* **Task to carry out**
Write out the entries below exactly, from the first line to the one with "You are a computer-use agent. 382x282 pixels.", both ends included.

* * *

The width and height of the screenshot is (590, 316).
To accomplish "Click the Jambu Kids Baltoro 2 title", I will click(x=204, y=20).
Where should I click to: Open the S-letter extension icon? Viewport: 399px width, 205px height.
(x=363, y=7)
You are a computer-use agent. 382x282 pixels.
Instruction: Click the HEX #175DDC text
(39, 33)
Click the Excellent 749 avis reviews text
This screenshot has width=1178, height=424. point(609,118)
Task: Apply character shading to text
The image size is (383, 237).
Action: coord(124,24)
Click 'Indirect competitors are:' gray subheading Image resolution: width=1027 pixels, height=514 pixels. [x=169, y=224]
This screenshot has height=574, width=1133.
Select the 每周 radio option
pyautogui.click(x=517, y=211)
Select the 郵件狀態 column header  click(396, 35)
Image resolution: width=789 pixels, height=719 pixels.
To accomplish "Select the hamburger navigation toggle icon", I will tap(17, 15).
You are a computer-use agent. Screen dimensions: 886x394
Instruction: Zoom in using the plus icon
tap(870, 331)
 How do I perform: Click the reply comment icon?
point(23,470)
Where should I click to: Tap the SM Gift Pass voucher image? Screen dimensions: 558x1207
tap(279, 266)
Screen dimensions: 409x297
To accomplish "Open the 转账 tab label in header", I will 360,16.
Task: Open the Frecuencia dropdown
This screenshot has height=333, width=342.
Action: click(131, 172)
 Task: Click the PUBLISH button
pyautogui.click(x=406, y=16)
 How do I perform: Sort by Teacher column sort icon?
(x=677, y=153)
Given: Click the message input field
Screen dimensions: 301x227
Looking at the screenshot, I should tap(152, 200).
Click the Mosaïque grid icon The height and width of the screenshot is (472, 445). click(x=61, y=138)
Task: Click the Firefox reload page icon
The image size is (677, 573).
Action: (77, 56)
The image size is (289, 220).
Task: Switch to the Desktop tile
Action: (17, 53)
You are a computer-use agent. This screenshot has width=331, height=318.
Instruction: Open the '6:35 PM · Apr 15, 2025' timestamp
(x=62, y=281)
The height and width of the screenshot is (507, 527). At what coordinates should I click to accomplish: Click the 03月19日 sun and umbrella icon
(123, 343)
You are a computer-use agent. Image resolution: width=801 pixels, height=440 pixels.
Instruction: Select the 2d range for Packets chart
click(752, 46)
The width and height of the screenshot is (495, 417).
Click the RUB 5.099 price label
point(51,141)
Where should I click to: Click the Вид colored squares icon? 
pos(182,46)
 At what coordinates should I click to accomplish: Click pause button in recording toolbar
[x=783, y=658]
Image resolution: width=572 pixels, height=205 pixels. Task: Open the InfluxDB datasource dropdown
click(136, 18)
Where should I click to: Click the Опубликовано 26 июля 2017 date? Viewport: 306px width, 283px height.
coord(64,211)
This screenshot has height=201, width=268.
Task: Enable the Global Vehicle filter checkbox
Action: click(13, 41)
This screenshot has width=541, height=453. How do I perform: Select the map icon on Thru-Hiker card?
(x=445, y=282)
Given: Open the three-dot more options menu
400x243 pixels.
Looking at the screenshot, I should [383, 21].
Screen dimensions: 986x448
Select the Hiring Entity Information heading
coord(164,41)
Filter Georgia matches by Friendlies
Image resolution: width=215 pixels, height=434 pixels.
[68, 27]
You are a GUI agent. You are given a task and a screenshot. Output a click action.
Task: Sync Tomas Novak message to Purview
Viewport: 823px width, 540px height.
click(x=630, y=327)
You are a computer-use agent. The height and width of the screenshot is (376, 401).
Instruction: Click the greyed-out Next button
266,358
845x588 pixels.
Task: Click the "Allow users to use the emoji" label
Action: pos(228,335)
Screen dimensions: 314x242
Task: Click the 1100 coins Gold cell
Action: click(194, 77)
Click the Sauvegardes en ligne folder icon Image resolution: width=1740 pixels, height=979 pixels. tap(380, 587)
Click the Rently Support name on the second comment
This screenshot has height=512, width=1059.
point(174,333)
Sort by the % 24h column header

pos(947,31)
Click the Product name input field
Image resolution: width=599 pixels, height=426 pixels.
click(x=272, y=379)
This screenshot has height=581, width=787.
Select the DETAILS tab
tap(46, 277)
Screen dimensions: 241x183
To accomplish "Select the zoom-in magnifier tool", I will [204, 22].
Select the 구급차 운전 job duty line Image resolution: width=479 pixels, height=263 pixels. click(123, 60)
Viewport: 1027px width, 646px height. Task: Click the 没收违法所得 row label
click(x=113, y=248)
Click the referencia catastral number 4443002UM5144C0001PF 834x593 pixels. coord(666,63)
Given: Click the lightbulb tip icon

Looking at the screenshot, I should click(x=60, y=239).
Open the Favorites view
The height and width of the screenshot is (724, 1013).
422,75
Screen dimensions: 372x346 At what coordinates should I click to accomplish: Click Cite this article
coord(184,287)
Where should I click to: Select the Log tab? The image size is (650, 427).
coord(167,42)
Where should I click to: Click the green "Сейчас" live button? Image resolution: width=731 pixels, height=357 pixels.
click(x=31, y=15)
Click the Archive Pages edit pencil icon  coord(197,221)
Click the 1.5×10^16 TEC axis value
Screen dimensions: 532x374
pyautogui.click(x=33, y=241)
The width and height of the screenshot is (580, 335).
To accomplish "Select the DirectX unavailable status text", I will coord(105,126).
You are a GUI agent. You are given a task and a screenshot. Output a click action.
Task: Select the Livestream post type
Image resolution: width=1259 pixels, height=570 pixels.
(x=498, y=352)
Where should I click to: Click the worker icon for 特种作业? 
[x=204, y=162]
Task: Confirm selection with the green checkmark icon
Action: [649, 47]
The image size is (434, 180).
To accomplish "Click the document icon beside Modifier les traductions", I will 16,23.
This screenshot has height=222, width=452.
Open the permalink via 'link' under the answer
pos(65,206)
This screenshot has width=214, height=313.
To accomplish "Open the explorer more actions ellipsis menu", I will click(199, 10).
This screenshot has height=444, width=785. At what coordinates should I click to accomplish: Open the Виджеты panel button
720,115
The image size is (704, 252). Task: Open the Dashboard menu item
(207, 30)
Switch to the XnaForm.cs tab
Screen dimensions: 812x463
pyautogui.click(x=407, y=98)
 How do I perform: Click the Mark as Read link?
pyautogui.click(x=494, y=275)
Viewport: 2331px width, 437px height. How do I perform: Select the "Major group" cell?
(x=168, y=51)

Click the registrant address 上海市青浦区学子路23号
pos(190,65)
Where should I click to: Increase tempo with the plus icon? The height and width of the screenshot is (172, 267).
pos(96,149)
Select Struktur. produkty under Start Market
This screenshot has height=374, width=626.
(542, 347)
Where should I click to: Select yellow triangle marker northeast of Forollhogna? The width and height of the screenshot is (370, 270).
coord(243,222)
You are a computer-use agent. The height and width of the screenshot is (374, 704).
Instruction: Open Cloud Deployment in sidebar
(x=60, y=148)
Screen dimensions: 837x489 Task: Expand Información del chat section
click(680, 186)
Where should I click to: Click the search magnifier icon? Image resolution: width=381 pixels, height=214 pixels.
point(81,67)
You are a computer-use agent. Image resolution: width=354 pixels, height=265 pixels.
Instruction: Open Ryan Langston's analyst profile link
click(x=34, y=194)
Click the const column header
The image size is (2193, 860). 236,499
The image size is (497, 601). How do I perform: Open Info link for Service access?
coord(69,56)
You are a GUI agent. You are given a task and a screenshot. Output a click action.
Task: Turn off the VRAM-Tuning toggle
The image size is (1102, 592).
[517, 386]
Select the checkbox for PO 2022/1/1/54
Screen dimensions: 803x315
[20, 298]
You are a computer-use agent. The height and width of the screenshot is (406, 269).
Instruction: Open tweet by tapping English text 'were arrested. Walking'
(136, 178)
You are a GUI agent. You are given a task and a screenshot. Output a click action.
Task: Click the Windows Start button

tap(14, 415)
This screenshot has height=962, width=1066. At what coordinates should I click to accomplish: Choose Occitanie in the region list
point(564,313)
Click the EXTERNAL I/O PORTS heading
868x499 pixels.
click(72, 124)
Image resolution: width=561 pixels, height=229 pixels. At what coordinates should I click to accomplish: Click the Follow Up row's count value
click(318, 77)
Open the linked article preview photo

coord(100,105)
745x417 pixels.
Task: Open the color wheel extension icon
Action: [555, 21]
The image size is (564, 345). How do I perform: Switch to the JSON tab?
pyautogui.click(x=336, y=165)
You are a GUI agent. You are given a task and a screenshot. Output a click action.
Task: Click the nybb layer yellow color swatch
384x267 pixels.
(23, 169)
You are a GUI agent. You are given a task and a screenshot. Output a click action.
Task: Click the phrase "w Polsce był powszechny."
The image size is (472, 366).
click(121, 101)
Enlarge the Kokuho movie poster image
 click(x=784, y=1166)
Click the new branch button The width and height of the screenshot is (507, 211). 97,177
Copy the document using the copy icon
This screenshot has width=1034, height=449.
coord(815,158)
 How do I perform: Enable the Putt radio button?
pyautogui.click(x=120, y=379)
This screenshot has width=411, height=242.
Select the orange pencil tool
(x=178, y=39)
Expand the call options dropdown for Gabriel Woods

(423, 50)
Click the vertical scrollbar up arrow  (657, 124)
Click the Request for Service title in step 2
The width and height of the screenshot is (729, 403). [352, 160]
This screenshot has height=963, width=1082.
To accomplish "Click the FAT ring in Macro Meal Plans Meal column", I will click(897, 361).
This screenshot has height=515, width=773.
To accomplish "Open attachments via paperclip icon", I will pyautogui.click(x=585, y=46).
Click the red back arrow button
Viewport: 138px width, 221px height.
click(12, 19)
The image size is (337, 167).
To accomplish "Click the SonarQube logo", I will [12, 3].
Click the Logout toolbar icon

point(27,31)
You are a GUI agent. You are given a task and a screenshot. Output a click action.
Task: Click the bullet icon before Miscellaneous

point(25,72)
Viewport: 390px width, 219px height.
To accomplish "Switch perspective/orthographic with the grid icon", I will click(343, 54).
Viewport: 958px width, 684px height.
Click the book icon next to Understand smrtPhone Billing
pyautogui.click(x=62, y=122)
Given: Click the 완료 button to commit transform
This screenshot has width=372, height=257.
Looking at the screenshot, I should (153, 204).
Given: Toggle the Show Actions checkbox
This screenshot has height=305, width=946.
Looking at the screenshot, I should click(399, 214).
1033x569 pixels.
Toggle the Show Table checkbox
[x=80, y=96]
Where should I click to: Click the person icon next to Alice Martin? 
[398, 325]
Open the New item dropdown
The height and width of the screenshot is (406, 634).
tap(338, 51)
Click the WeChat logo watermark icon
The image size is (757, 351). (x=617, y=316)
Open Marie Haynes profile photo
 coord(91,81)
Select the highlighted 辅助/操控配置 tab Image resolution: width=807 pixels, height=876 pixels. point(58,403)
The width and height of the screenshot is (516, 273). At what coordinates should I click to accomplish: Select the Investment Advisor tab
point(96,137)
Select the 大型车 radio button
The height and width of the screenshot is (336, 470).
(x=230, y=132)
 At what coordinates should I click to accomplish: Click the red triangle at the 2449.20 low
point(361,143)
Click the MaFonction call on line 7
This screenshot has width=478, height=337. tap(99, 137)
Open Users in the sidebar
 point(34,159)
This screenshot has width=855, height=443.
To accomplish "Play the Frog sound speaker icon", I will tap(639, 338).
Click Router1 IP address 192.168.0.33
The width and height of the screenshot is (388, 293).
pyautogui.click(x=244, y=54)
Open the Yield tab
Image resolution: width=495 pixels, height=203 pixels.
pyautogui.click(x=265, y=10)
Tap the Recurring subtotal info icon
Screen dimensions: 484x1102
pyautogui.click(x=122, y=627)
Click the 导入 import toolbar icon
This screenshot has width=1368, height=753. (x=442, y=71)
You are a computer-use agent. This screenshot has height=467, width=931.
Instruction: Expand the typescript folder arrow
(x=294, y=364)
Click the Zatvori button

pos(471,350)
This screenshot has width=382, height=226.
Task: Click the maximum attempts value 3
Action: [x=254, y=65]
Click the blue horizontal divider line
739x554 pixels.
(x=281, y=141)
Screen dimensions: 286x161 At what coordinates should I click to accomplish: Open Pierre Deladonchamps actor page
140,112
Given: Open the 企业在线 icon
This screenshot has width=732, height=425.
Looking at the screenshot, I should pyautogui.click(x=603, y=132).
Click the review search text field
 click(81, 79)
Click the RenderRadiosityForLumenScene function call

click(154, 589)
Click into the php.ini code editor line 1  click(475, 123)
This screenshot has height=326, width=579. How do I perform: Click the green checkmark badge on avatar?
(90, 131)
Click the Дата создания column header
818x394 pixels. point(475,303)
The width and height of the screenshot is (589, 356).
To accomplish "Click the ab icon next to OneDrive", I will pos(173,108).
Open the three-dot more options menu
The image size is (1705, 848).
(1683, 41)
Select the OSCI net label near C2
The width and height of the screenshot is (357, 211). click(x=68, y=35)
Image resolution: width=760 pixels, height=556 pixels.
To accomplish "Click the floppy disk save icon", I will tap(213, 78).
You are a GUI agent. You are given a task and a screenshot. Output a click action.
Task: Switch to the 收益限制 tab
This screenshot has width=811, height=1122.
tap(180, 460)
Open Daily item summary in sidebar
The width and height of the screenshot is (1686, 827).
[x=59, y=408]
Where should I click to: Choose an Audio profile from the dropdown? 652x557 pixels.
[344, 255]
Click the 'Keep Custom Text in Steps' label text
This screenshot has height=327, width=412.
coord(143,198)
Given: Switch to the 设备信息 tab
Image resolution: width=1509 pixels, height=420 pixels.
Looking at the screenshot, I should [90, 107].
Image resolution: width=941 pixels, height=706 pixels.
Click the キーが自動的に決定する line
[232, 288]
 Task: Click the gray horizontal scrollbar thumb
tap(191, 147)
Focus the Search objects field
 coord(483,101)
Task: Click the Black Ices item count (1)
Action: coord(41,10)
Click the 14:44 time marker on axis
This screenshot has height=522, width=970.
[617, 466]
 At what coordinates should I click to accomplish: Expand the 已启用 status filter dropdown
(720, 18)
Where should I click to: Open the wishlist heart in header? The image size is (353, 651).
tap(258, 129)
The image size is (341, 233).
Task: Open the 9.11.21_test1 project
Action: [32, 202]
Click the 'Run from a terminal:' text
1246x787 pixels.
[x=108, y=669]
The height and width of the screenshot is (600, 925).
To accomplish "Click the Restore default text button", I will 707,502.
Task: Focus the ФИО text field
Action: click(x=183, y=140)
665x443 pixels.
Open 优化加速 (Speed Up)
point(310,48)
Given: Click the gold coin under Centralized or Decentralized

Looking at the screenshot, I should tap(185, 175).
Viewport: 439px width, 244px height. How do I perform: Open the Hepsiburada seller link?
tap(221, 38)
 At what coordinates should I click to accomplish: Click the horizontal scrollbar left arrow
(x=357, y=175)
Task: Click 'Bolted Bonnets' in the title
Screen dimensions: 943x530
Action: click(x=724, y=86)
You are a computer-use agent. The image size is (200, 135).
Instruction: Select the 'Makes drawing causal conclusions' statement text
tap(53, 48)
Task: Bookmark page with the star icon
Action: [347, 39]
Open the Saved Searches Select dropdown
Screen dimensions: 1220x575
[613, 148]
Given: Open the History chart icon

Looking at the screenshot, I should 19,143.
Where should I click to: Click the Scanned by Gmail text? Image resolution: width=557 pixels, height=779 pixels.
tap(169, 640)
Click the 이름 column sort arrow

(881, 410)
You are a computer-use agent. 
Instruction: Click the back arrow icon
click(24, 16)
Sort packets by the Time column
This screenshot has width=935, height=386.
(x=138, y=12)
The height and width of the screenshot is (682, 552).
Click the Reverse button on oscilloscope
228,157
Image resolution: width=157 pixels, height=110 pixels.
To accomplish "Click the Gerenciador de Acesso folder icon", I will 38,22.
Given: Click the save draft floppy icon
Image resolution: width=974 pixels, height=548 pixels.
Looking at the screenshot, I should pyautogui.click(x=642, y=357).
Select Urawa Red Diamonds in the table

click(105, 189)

* * *

* **Completed task**
The width and height of the screenshot is (590, 316).
To accomplish "Click the Jambu Kids Baltoro 2 title", I will click(x=204, y=20).
Where should I click to: Open the S-letter extension icon? Viewport: 399px width, 205px height.
(x=363, y=7)
You are a computer-use agent. 382x282 pixels.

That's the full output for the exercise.